Ti alzi dal letto al mattino, fai per allacciarti le scarpe e avverti una fitta acuta che parte dalla zona lombare e scende lungo tutta la gamba. Quel dolore pungente è il segnale inconfondibile di un’infiammazione al nervo sciatico, un fastidio capace di bloccare le normali attività quotidiane. Spesso questo problema nasce da una muscolatura eccessivamente contratta che finisce per comprimere le terminazioni nervose, ma attraverso movimenti mirati è possibile allentare la pressione e ritrovare la mobilità.
Prima di ricorrere al riposo assoluto, gli esperti del movimento suggeriscono una routine di ginnastica dolce. Lo scopo principale di questi esercizi per sfiammare il nervo sciatico è allungare i tessuti tesi, mobilizzare il bacino e rinforzare i muscoli stabilizzatori della colonna vertebrale per correggere i difetti di postura.
Allungamenti per sciogliere le tensioni muscolari
La prima fase del sollievo passa dallo stretching, fondamentale per decomprimere l’area interessata. Ecco i movimenti più efficaci da eseguire comodamente sul pavimento di casa:
- Stretching degli ischiocrurali: Questi muscoli si trovano nella parte posteriore delle cosce e la loro rigidità aumenta il carico sulla bassa schiena. Sedetevi a terra con le gambe tese e i piedi flessi verso di voi. Inclinate il busto in avanti partendo dal bacino, cercando di avvicinare le mani alle punte dei piedi senza mai incurvare la spina dorsale.
- Allungamento del muscolo piriforme: Questa fascia muscolare è situata in profondità nella regione dei glutei e una sua contrattura può letteralmente schiacciare il nervo. Sdraiatevi supini, piegate una gamba e portate dolcemente il ginocchio verso il petto. Mantenete la trazione per circa 30 secondi prima di cambiare lato.
- L’occhio dell’ago: Una variante molto apprezzata da chi soffre di sciatalgia acuta. Sempre da sdraiati con le gambe piegate, appoggiate la caviglia sinistra sul ginocchio destro. Afferrate la coscia destra con entrambe le mani e tiratela verso il petto, mantenendo la tensione per 30 secondi.
- Stretching della zona lombare: Rimanendo sulla schiena con le ginocchia piegate e i piedi ben piantati a terra, portate una singola gamba al petto trattenendola da dietro la coscia. Anche in questo caso, una trentina di secondi per lato aiuteranno a distendere i muscoli paraspinali.
Rinforzo e mobilità per prevenire le ricadute
Oltre a rilassare la muscolatura, serve creare una struttura forte in grado di sostenere il peso del corpo senza gravare sui nervi infiammati.
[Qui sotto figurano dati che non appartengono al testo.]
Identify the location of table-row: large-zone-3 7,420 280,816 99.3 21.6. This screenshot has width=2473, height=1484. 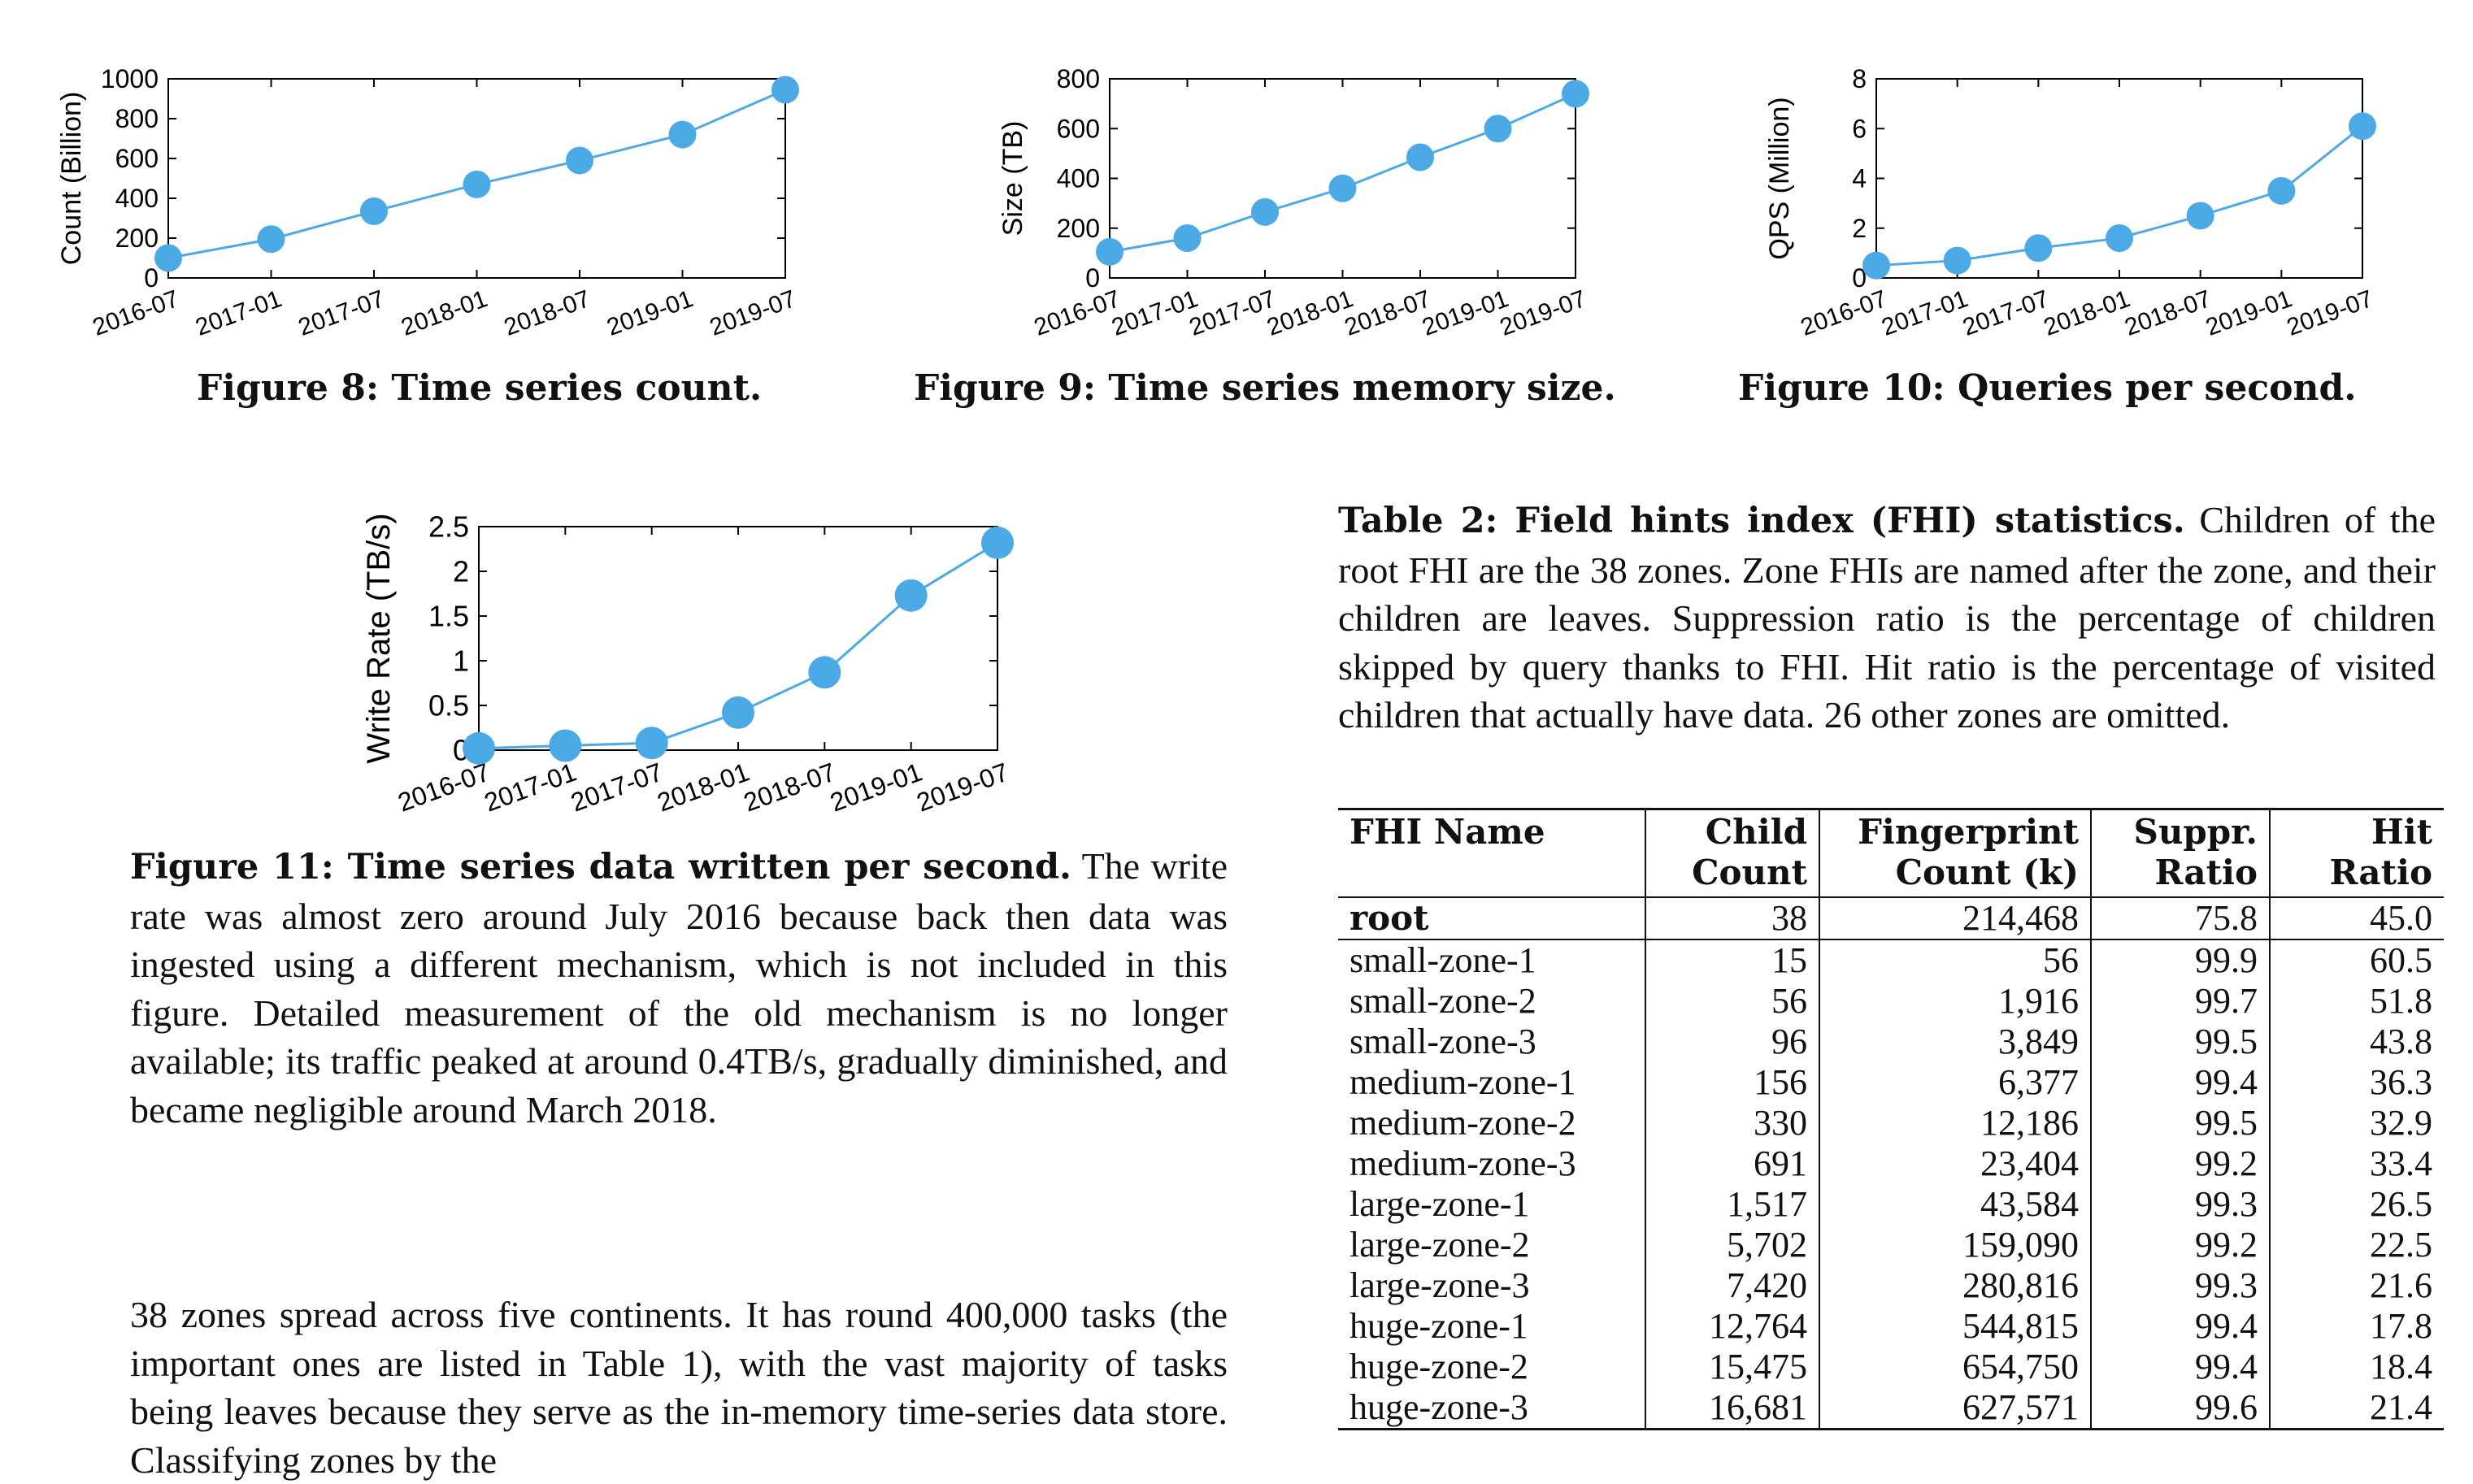
(1891, 1286).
- Plank addominale: Sostenere il corpo in asse appoggiandosi sugli avambracci e sulle punte dei piedi è un vero toccasana. Questo esercizio di tenuta isometrica è spesso raccomandato anche a chi soffre di ernia discale, poiché costringe la colonna vertebrale a mantenere un allineamento rigoroso e sicuro.
- Decompressione lombare: Mettetevi a carponi appoggiati sulle ginocchia. Lentamente, fate scivolare le mani in avanti e sedetevi sui talloni allungando tutta la schiena all’indietro. Eseguite tre serie da circa 20 secondi l’una per creare spazio tra le vertebre.
- Neurodinamica: Questa tecnica serve a far scorrere il nervo per liberarlo da eventuali intrappolamenti. Da sdraiati, abbassate il mento verso il petto, afferrate la parte posteriore della coscia e stendete la gamba verso l’alto. Si crea una tensione mirata che va rilasciata e ripetuta con movimenti fluidi.
Affrontare i dolori articolari e nervosi richiede costanza e un ascolto profondo del proprio corpo. Integrare questi semplici movimenti nella routine quotidiana, eseguendoli una o due volte al giorno, aiuta a mantenere i tessuti elastici. Tuttavia, poiché ogni fisico risponde in modo diverso, fermatevi subito se avvertite un peggioramento dei sintomi. Farsi affiancare da un fisioterapista qualificato o consultare un medico rimane la scelta più saggia per creare un percorso su misura, capace di restituire la piena libertà di movimento.